## Activity
Using the records beneath, say how many lines contain the word "agent", without comment.

## Extracted records
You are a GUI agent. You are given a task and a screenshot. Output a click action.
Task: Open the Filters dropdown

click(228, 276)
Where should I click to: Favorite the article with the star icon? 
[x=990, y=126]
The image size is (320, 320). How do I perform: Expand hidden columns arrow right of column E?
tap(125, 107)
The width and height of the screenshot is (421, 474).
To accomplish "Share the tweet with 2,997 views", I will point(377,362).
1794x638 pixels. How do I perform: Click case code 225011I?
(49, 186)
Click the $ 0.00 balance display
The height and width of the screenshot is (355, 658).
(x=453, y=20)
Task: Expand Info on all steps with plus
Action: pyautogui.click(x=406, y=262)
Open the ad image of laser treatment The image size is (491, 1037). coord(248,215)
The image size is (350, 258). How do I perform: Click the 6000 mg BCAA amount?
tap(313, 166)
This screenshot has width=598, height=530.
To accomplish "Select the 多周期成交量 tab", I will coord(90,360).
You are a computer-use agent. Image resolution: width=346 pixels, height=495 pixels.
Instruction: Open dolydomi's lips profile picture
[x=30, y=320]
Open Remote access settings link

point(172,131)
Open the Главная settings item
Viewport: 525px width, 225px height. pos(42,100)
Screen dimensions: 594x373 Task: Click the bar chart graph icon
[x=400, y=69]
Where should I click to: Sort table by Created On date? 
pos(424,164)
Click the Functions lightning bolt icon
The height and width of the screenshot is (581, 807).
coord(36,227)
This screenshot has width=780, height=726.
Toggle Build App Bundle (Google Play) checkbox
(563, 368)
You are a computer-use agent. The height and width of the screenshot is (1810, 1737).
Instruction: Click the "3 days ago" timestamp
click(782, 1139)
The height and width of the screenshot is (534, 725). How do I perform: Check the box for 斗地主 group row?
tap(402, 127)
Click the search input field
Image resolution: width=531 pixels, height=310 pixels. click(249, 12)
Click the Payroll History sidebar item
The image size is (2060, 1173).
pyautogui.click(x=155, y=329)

## Final answer
3